Tutti i nemici del Procuratore. L’omicidio di Bruno Caccia
- Autore: Paola Bellone
- Genere: Politica ed economia
- Categoria: Saggistica
- Casa editrice: Laterza
- Anno di pubblicazione: 2017
Paola Bellone, viceprocuratore onorario a Torino, scrive “Tutti i nemici del Procuratore. L’omicidio di Bruno Caccia” (Laterza, 2017).
A Torino il 26 giugno 1983 a tarda sera, in via Sommacampagna, breve lembo d’asfalto che dalle prime pendenze della precollina collina torinese si affaccia sul Po, tra i due ponti più centrali della città, viene ucciso il Procuratore Bruno Caccia. Un omicidio che lascia sgomenti: Torino, tra il 1976 e il 1982 ha assistito a 17 omicidi e a oltre 50 “gambizzazioni”, e con quest’ultimo si teme un ritorno dell’incubo del terrorismo.
Ma chi era Bruno Caccia? È stato il pubblico ministero che ha rinviato a giudizio il nucleo storico delle Brigate Rosse (vedi processi a Renato Curcio, Fabrizio Peci e affini), il primo atto di opposizione di uno Stato democratico al terrorismo rosso che dovrà pagare un cospicuo tributo di sangue, sia in Italia che nella stessa Torino.
Ora, dopo tanti anni, perché questo libro, dal titolo: “Tutti i nemici del Procuratore”? Che cosa significa? Una fortuita coincidenza segna l’uscita di questo testo e ne attualizza l’argomento, altrimenti relegato in un passato che appare lontano. È un testo che inizia dalla fine: il 22 dicembre 2015 la Direzione Distrettuale Antimafia di Milano arresta il presunto esecutore materiale dell’omicidio, Rocco Schirripa, panettiere. L’omicidio dunque è rubricato come omicidio di mafia, il primo che attesta l’infiltrazione della ’ndrangheta al Nord. Quindi, prima i terroristi rossi, poi la ’ndrangheta.

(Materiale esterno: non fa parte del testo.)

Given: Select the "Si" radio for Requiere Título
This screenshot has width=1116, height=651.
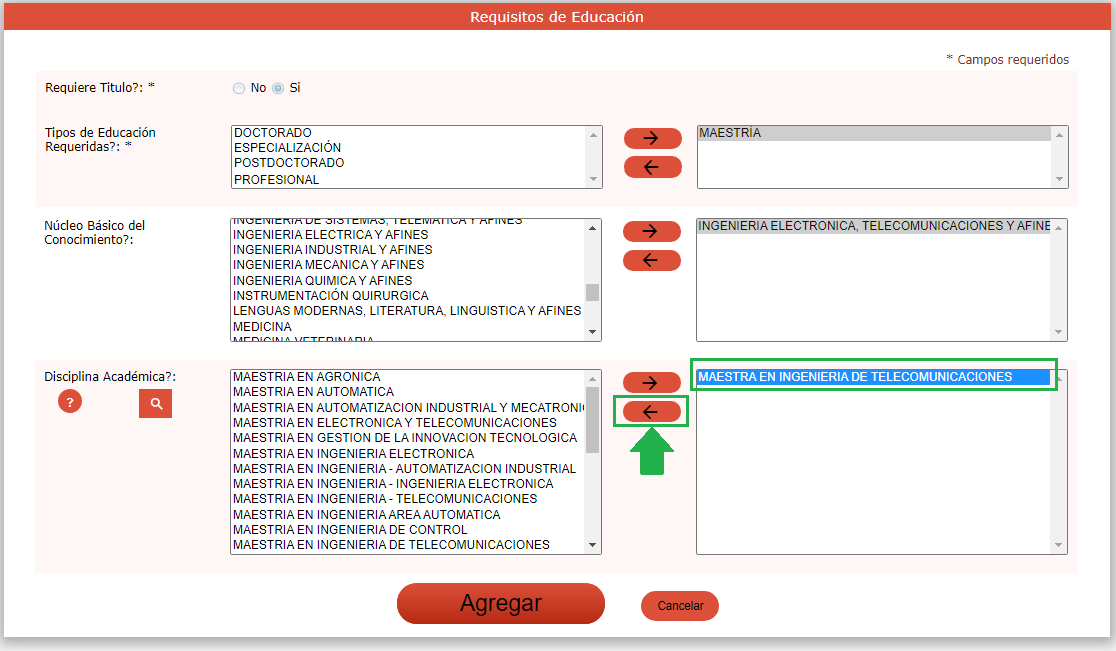Looking at the screenshot, I should pos(278,88).
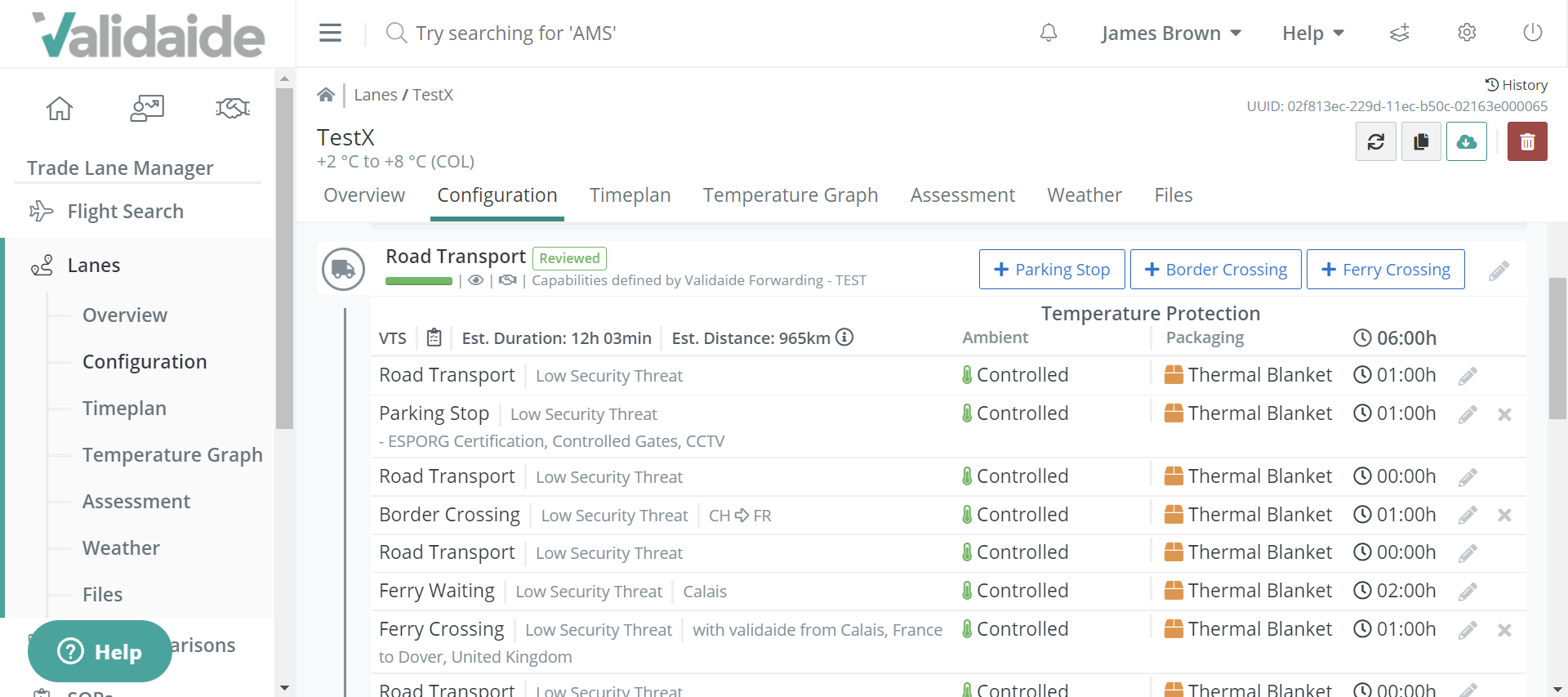This screenshot has height=697, width=1568.
Task: Open the History link for this lane
Action: pyautogui.click(x=1517, y=84)
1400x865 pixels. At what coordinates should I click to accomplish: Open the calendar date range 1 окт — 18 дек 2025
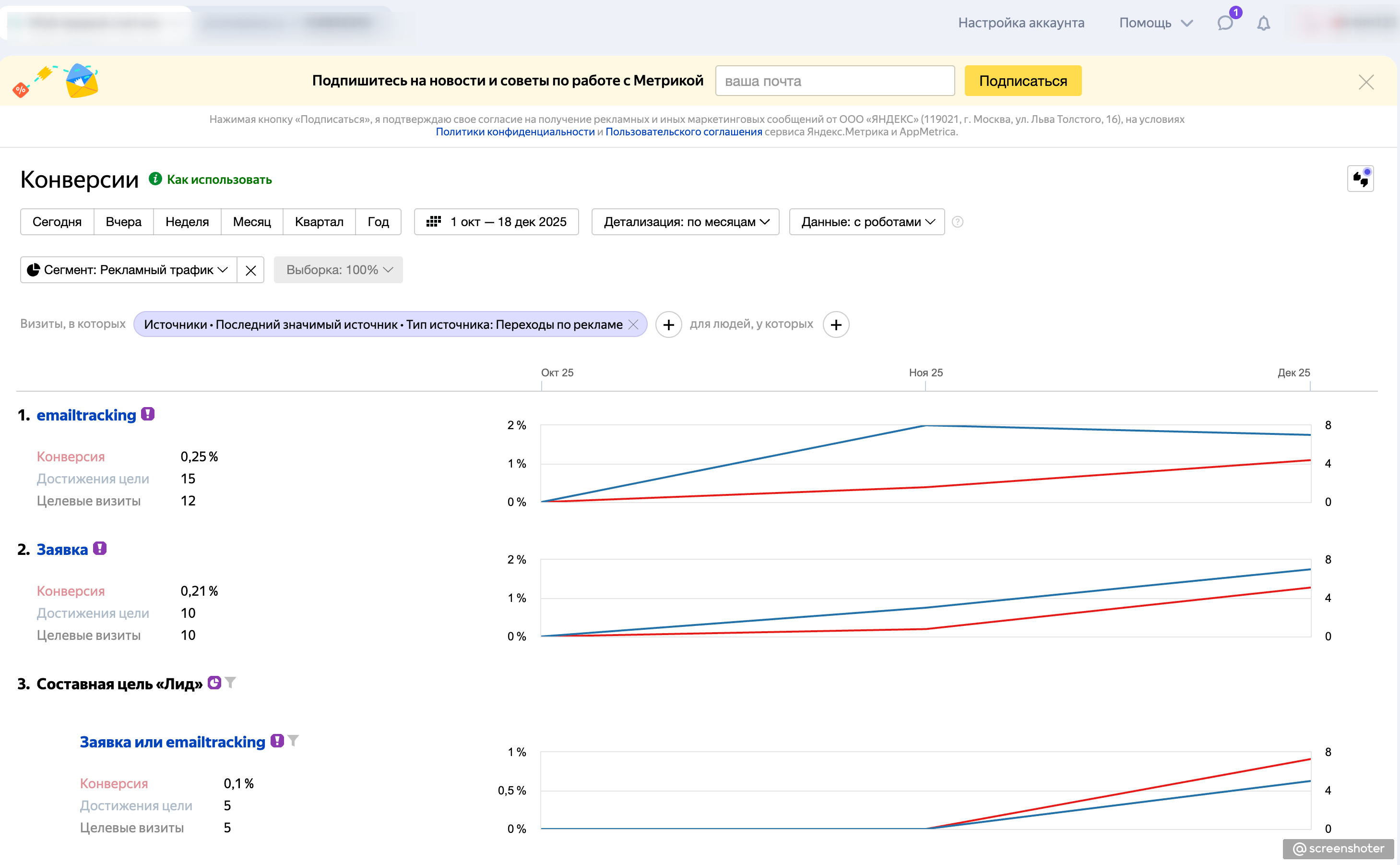496,222
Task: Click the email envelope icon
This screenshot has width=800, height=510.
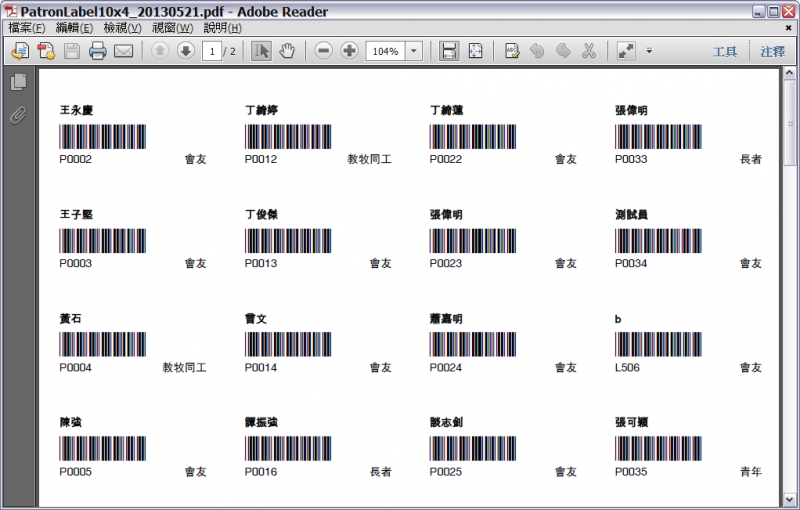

Il libro di Paola Bellone elabora però altre ipotesi. Innanzitutto raccoglie una marea di documenti che non sono mai entrati in un’aula di giustizia: e sono le testimonianze dei magistrati e degli amici torinesi, dei familiari del Procuratore. Così, pian piano, prendono forma altre piste alternative. Sullo sfondo, soprattutto, ci sono i veleni e le pesanti ambiguità del mondo della magistratura, spaccato in due nette correnti: quelli che appoggiavano il procuratore-uomo di legge, con una visione della propria professione precisa, integerrima, quasi sentita come un sacerdozio, e quelli che lo subivano come un pesante ostacolo. Quindi
“nemici interni di Bruno Caccia complici di criminali. (…) Si ricorda con amarezza alcuni anni di malcostume giudiziario dopo la sua morte, in cui fu un forte tentativo di bloccare lo sviluppo di certi processi per evitare il vaglio dibattimentale”.
Dunque il Procuratore fu ucciso perché ostacolava “colleghi disponibili”, magistrati inquinati. Un magistrato inquinato è una contraddizione di termini. Non espellerlo comporta non solo il rischio del “chi l’ha fatto una volta può rifarlo”, ma innesca un circolo vizioso: perdonato lui, si perdonerà anche il collega pigro e anche quello incompetente. Un libro interessante, pregnante, preciso nella ricostruzione dei fatti, un testo scomodo, perché forse
“un boss calabrese dalla bocca cucita è il migliore fra i colpevoli”.
Un mosaico complesso, non del tutto completo. Anche dopo trent’anni.